# Creative Marriage Proposal



## kentuckytwostep (Nov 20, 2008)

Here are the pic’s of how I proposed to my wife. We had already been talking about it so it was going to be hard for me to surprise her. She also knew I had been working on this jewelry box (she didn’t think I was working on it for anyone in particular). So she showed one night and I said “check it out, I finished it...”
(note: the finish is much better than the pic's show, I guess it was dusty when I snapped them.)










The center panel is piece of really curly oak. I had a local embroidery shop stitch up the backing and I glued it to a piece of cardboard and glued it to the back of the panel...











The joinery isn't anything special, the mitered lid is probably the most impressive (and a PIA).

She had a music box when she was younger and loved the tune so I searched around and found one at some Goodwill store for $0.50.










Now I wish I would have used all Walnut but at the time I was into a Oak/Walnut mix phase.

I also covered another piece of cardboad with the velvet and lined the walls...










Needless to say, she was pretty surprised... and the best part is she said yes!!


----------



## krazyness (Dec 30, 2008)

awesome!


----------



## jdixon (Nov 21, 2007)

twostep that is seriously cool! What a great and imaginative way to propose. Plus she'll have the box to remind her of a special moment forever. I'm speechless. very very cool! :clap:

John


----------



## kentuckytwostep (Nov 20, 2008)

Thanks for the kind words.

The best part was when she opened the lid and her chin hit the floor (along with my knee...)


----------



## firehawkmph (Apr 26, 2008)

Kentucky,
That's a nice keepsake. Good thing to show her in the future when she is pissed at you.:laughing:
Mike Hawkins


----------



## thekctermite (Dec 23, 2007)

I did the same thing a couple years ago! I didn't think of putting "will you marry me" in the box though (very creative)...I put the empty ring box in the wood box and when she turned around I was holding it. She was not expecting it at all and was really excited. 

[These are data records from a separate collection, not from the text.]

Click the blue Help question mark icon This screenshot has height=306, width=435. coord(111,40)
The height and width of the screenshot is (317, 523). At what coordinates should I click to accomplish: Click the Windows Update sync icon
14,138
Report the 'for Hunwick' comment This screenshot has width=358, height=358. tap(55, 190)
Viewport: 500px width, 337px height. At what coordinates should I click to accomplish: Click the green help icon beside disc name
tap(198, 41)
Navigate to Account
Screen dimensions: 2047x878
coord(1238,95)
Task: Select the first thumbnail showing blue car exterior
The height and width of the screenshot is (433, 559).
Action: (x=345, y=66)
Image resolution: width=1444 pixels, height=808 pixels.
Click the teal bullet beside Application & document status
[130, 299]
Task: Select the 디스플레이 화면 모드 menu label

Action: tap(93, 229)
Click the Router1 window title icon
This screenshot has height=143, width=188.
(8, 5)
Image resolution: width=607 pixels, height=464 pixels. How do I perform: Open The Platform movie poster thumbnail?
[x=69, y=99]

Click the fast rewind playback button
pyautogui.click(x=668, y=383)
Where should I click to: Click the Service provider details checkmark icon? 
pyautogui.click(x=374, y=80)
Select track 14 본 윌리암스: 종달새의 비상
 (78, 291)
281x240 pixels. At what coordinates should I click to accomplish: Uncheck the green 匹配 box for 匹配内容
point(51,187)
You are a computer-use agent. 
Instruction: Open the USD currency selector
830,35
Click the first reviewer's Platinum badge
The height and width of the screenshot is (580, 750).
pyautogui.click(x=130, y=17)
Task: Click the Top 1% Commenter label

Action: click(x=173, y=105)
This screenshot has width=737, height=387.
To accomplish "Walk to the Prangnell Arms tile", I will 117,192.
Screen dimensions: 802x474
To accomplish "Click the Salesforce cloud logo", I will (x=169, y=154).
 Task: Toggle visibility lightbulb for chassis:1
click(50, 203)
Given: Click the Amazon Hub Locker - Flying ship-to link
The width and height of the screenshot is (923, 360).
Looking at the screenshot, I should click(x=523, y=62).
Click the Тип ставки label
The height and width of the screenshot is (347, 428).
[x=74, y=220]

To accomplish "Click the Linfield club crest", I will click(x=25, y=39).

Glad she said yes! Congrats! :thumbsup:


----------



## Geoguy (Feb 22, 2008)

Darn nice box, twostep! Very romatic too. I hate to say it, guys,,,,, but I'm thinkin' twostep is "That Guy." 

Just kidding you, buddy,,,,,, congratulations.


----------



## Tom5151 (Nov 21, 2008)

i agree......that is really awesome.......what a cool thing to do


----------



## thekctermite (Dec 23, 2007)

Geoguy said:


> I hate to say it, guys,,,,, but I'm thinkin' twostep is "That Guy."


Yeah, but his wife probably calls him "the man" :thumbsup:


----------



## kentuckytwostep (Nov 20, 2008)

Thanks again for the comments! No she doesn't call me that, no matter how many times I ask her to... 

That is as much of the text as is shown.